ストレスの“正しい利用方法”

ストレスチェック制度

 春は自律神経と関係の深い“肝”の季節であり、特に日本では4月から年度が替わるところも多く、周りの環境が変化しやすい時期と重なることからストレス性の疾患が顕在化しやすくなります。

 ストレスといえば、昨年の12月から労働安全衛生法が改正され、従業員が50人以上の企業に対して、ストレスチェックを実施することが義務づけられました。厚生労働省の実施マニュアルには「仕事による強いストレスが原因で精神障害を発病し、労災認定される労働者が、平成18年以降も増加傾向にあり、労働者のメンタルヘルス不調を未然に防止することが益々重要な課題となっています」とあり、「労働者がメンタルヘルス不調となることを未然に防止すること」を主な目的としているとあります。

 現状はこのような制度が法制化されるほどストレスが充満しているということだと思いますが、精神的なストレスは職場以外にも多々あるわけですし、ブラック企業などへの抑止効果は期待できても、従業員が全くストレスを感じない職場など実現不可能だという意見もあり、その効果を疑問視する声もあるようです。

 ところで、こうした議論をみていると、日本の社会では、ストレスは“悪”であり、緩和もしくは排除すべき対象とされていることがわかりますし、一般的にもストレス=“悪”という概念は根強く浸透しています。

 漢方では精神的なストレスに関して、五志七情とよばれる情志が過度になることで“気”の乱れを生じたり、臓腑間の失調をきたして様々な疾病を発症するとされていますが、ストレスが問題というよりも、あくまで本人のストレス抵抗力の範囲をこえたときに問題になるということと、ストレスが全くない状態に関しても“安逸過度”といって致病因子のひとつに数えられており、単純にストレス=“悪”とは考えません。

 

ストレスで幸せになる

 さて、アメリカに於けるストレスに関する研究では興味深いデータがあります。
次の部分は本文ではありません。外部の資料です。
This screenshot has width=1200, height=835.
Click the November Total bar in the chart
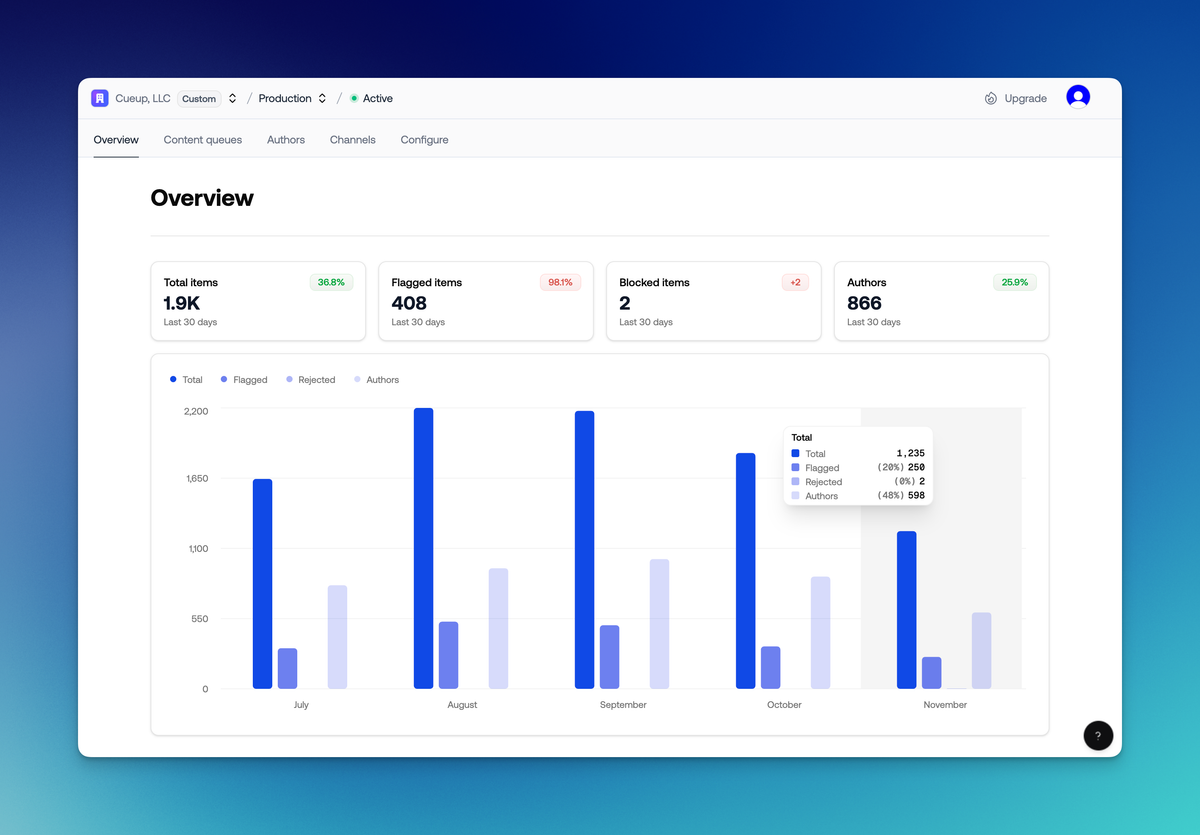908,610
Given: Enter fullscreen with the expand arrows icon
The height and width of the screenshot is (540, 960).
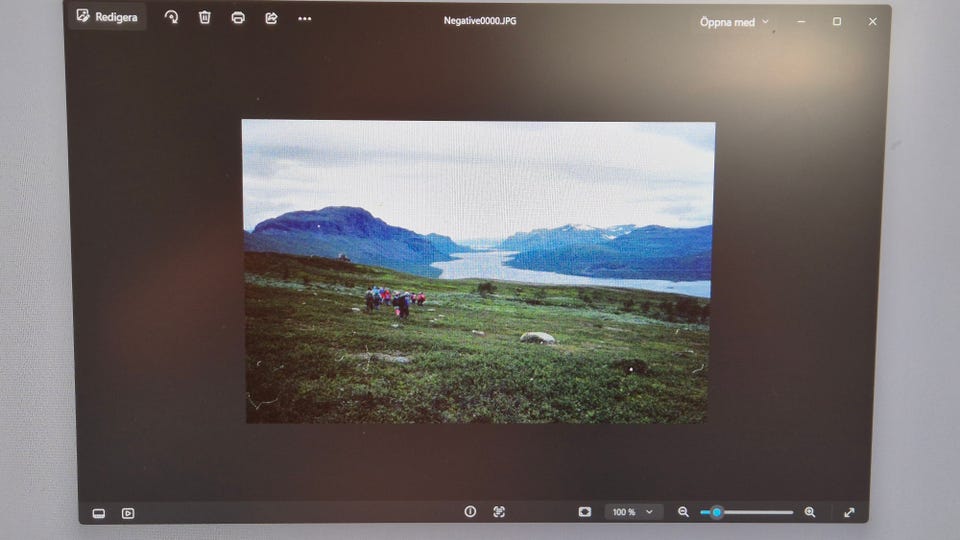Looking at the screenshot, I should (849, 512).
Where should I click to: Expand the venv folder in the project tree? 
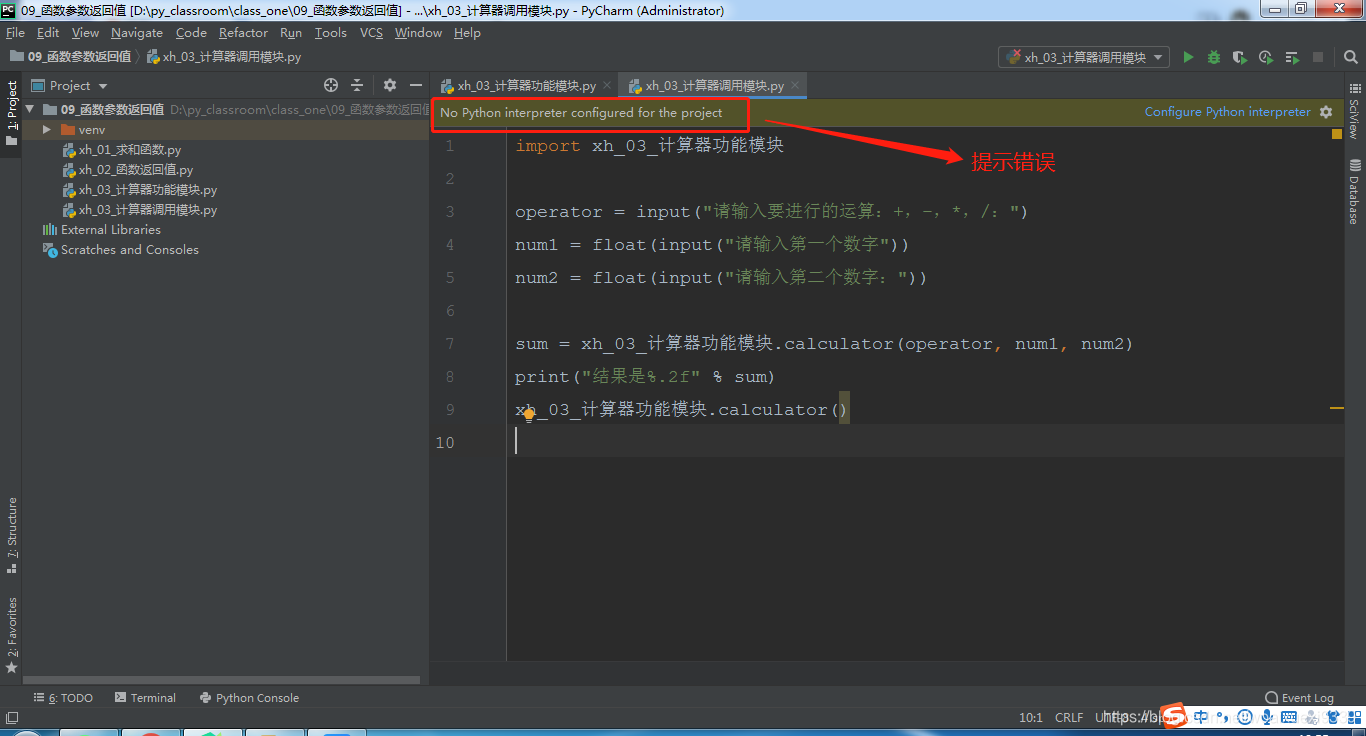coord(45,129)
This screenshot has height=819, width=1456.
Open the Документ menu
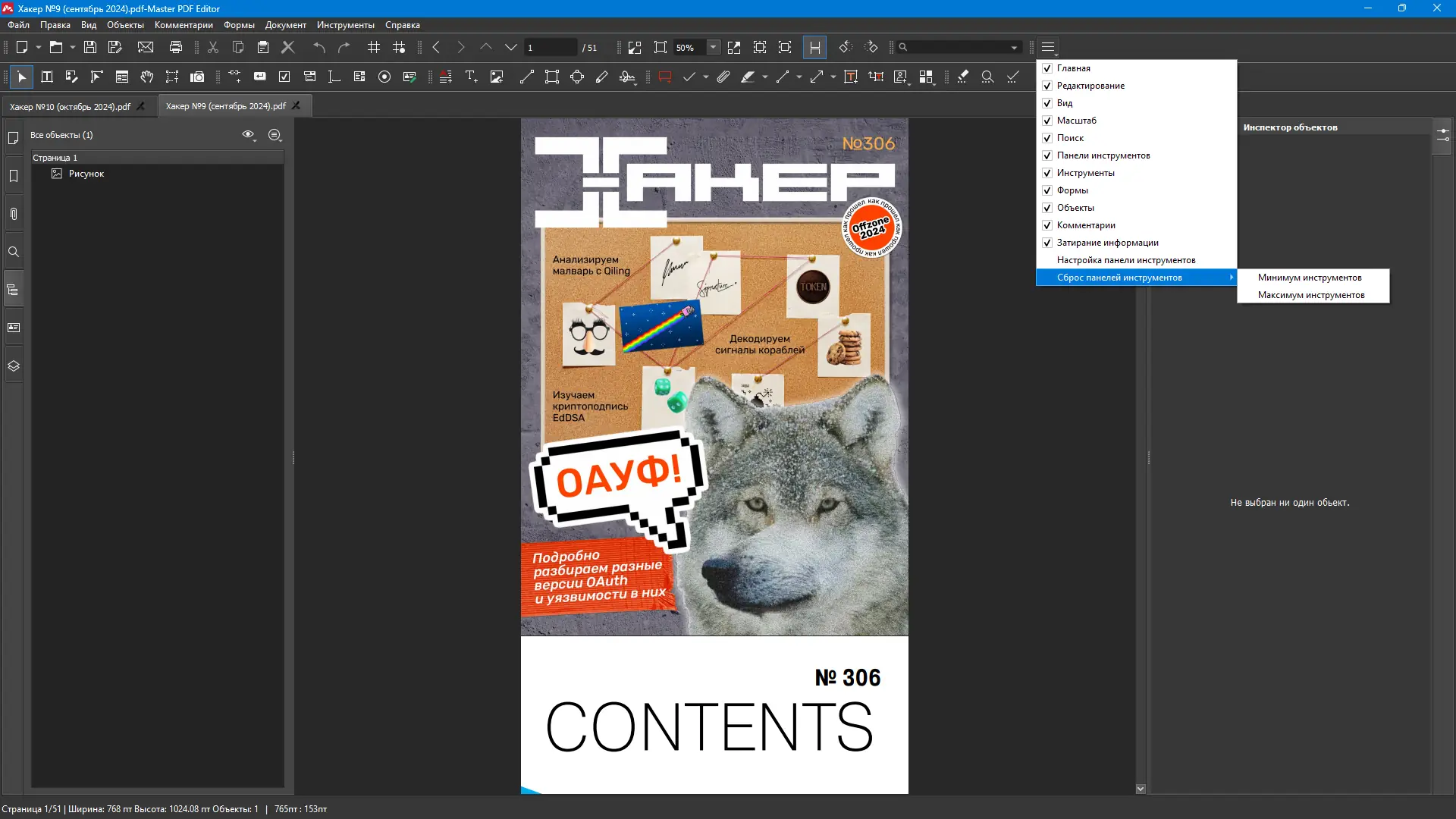[285, 25]
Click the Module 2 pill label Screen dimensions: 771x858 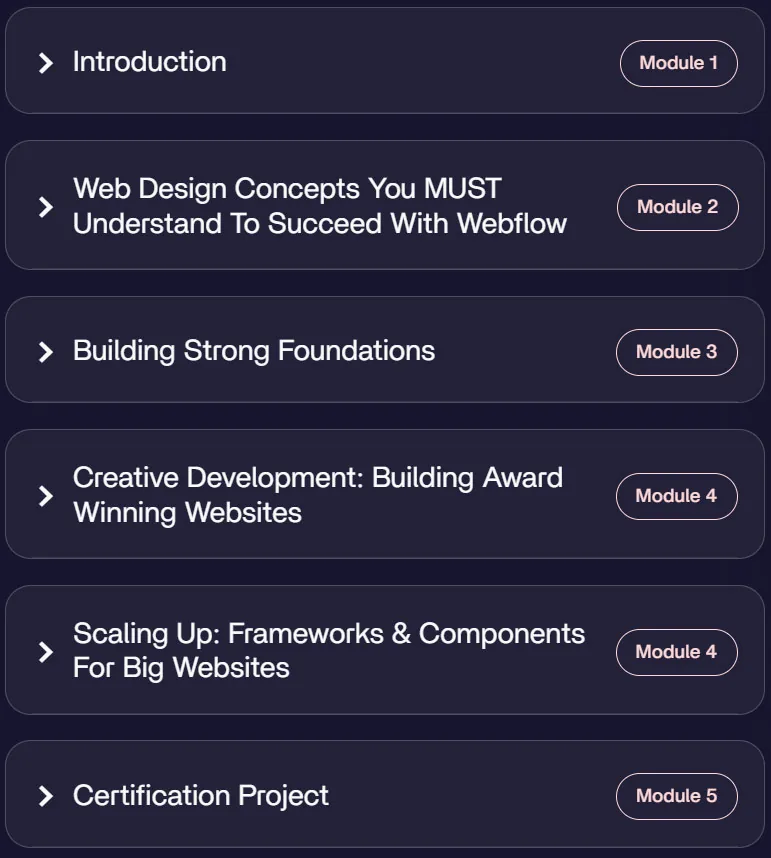click(x=677, y=207)
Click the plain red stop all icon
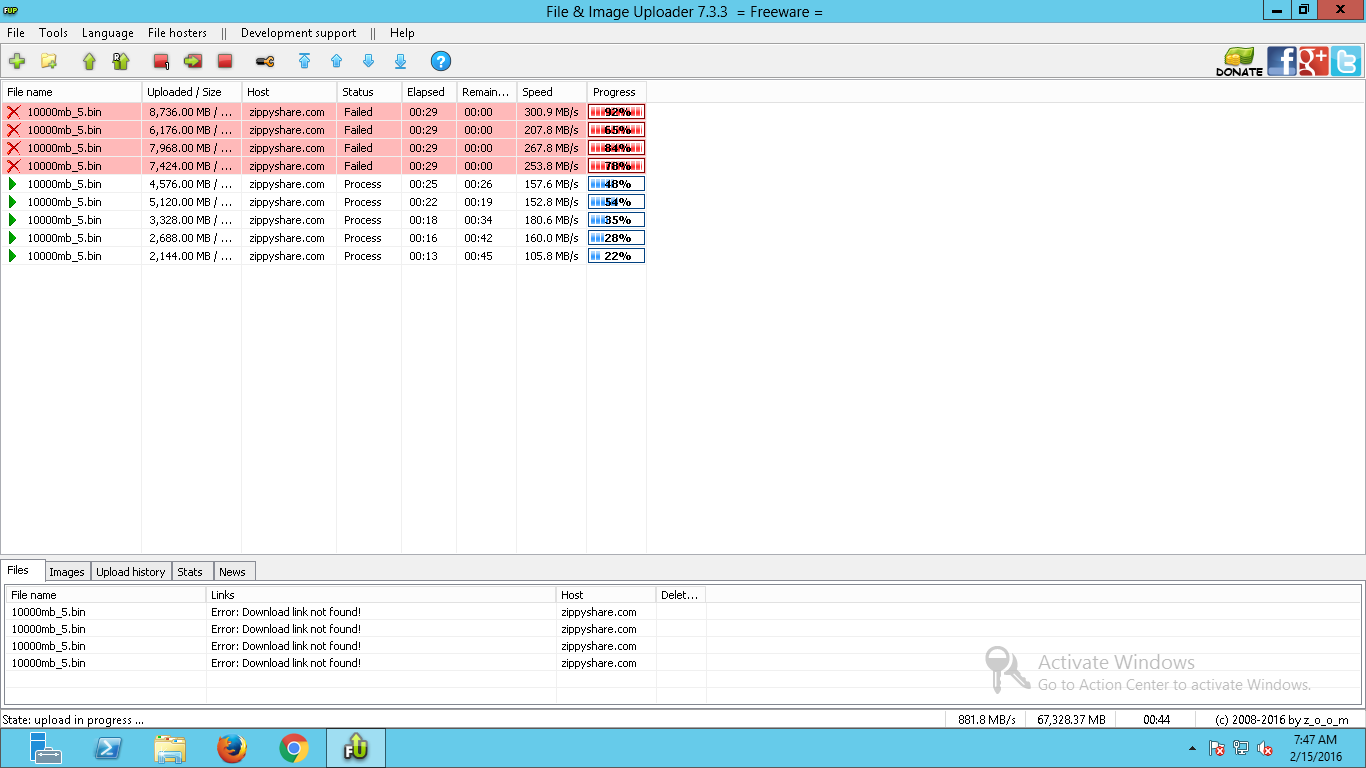The image size is (1366, 768). click(x=225, y=61)
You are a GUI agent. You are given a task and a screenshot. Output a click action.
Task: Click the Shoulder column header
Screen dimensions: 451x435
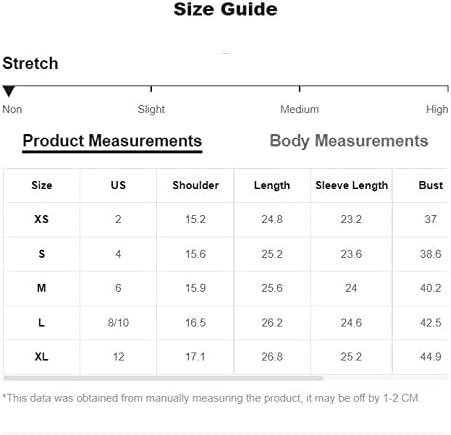pyautogui.click(x=196, y=185)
すなわち、ストレスというものに対する認識によってダメージを受ける場合もあれば、むしろ健康に役に立つこともあることが心理学的な実験や大規模な疫学調査で明らかになっています。簡単にいうと“ストレスは有害である”と考えるか、“ストレスは人を成長させ健康にする”と考えるかによって、ストレスに遭遇したときに実際に自分の考えているとおりの結果になるそうです。

 また、ストレスを受けているときには、どんなに忙しくても“1日にひとつ、誰かの役に立つ”ことを実践することで、かえって余裕のなさや恐怖感が薄らぐそうです。更に、自分自身の目標を追求していくと孤独感が強くなるものの、自分の属している大きな集団の目標を意識することで発想が豊かになったりワクワクした気持ちになることが指摘されています。

 別の調査では、121カ国、12万人以上を対象に「あなたは昨日、大きなストレスを感じましたか?」という質問をして、「はい」と答えた人の割合をストレス度指数として集計したところ、ストレス度指数の高い国ほど平均寿命もGDPも高く、国民の幸福度や満足度も高いという結果になったそうです。つまり幸せな生活にはストレスが存在し、ストレスのない生活は必ずしも幸せとはいえないということのようです。

 実際に、ストレスを多く経験した人ほど人生に生きがいを感じる傾向がみられ、日常を非常に退屈だとこたえた中高年男性では、その後20年間に心臓発作で死亡するリスクが2倍以上も高くなるというデータもあり、少なくともストレスの欠如は人を不幸にすることが示唆されています。

  以上のことから、日本のようにストレスは体に悪いという大前提で議論が進むこと自体、いかがなものかという気がしないでもありません。ニーチェの言葉に“人は病そのものより、病であるという事実によってより苦しめられる”というのがありますが、日本はこのニーチェの言葉の中の“病”を“ストレス”に置き換えたようなもので、ストレス=“悪”と決めつけずにストレスの有効活用にもっと目を向ける必要があると思います。